İyi anlaşılması gereken bir şey var. Allah ya da tanrı kelimelerinin geçtiği her söz kalıbı mutlaka dine bir gönderme değildir. Türkçede bu sözlerin çoğu dinden de, dindarlıktan da kopmuş, günlük dilde başlıbaşına birer deyim haline gelmiştir. Deyimler düzanlamları (denotative) değil, yananlamları (connotative) yansıtan sözlerdir. Bu deyimleri kullananlar da bu ikinci anlamını kastederek kullanırlar.
Her dilde vardır allahlı, tanrılı sözler, deyimler. Türkçede ise çok zengin bir anlam öbeğidir. Bu sözleri, bu deyimleri gözden çıkarmak, dili yoksullaştırmaktan başka bir anlam taşıyamaz.
Bir sorun da şudur: bu sözlerin günlük dilde kullanılması ile edebi çevirilerde kullanılması farklı bağlamlardır. Bu tür sözler arasında doğrudan doğruya dine, inanca gönderme amaçlı olarak kullanılanları da vardır. Örneğin, Cenâb-ı Hak, Hak Teâlâ, Hak, Huda gibi kelimeleri dindar kimselerden duyarız. Ama Allah kelimesi ya da bu kelimenin kökünden türemiş olan her kelime, her deyim öyle değildir. Bunlar günlük dilde birer kalıp söz olarak rahatça kullanılır. Bunları bu yananlamıyla kullananlar hakkında da, onlara, niyetlerini aşan bir niyet yüklenemez.
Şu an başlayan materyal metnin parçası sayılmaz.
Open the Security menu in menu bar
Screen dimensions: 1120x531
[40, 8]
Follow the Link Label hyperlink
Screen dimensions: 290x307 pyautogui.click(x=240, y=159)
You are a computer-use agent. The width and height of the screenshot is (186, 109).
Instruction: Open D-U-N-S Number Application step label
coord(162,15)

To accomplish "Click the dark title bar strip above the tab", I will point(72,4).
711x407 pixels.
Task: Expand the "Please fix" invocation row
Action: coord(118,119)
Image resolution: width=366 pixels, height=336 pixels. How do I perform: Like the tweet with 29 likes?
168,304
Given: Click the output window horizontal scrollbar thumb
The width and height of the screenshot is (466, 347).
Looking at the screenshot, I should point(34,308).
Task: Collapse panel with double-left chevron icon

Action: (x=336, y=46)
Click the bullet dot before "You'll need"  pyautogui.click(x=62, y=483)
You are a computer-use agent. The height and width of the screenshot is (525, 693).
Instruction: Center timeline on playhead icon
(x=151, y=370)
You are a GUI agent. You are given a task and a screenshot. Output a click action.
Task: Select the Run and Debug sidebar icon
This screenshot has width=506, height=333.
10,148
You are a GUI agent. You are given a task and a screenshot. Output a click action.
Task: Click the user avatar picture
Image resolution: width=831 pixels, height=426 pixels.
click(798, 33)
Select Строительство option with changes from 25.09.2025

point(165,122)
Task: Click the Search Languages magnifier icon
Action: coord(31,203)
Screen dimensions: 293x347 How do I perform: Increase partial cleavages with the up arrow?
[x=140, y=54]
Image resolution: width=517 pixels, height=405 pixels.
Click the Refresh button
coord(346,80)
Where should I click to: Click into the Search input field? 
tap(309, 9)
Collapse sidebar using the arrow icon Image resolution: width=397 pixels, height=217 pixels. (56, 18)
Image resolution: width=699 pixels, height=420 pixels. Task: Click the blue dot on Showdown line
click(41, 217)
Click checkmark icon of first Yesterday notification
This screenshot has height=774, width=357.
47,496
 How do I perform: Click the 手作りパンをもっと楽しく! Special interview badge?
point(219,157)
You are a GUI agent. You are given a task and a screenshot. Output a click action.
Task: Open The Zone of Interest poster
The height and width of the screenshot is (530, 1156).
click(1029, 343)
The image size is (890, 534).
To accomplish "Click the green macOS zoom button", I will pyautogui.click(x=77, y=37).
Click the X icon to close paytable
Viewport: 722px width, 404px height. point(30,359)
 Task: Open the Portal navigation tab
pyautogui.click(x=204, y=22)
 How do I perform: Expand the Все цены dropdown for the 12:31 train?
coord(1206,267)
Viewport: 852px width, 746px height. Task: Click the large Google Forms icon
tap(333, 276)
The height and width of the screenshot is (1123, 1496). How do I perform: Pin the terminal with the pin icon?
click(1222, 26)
Bu gibi sözlerin Batı edebiyatlarından çevirilerde kullanılması ayrı bir konudur. Çevirmen her şeyden önce yabancı dilde yazılmış bir metnin kendi anadilindeki bir dengini yaratmaya çalışır. Bunun için de yabancı dildeki metni kelimesi kelimesine çevirmez. Elindeki bir romanı, bir hikâyeyi kelimelerin sözlük anlamına bakarak çeviren bir çevirmen söz konusu eserin bağlamını veremeyen, kuru bir metin yazar. İyi bir çevirmen elindeki metni kendi okuruna yaklaştırmaya çalışır. Bunun için de kendi dilinin söz dağarcığına başvurur, Türkçenin imkânlarını kullanır. Örneğin, sofu bir adam varsa hikâyede, onun ağzına yakışan sözleri kendi dilinde arar. Çarpıcı bir örnek vereceğim burada. Epeyce oluyor, on beş yıl kadar önce Beyoğlu’ndaki St. Antoine Katolik kilisesinde düzenlenen bir Noel ayinine gitmiştim. İlahiler okunuyordu; dağıtılan kitapçıklarda ilahilerin İngilizce ve Türkçe çevirileri vardı. Türkçe çevirilerde bol bol “Allahım”, “Rabbim”, “Yarabbi” gibi kelimeler kullanılmıştı. Burada bağlam elbette dinî. Ama dindışı bir bağlam söz konusu ise, çevirmen Allah temelli günlük deyimleri, sözleri kullanmaktan korkmaz. İyi bir çevirmen lüzumsuz bir yerlileştirmeden, uyarlamadan (adaptation) da kaçınır. Her şey yerinde, dozunda olmalı.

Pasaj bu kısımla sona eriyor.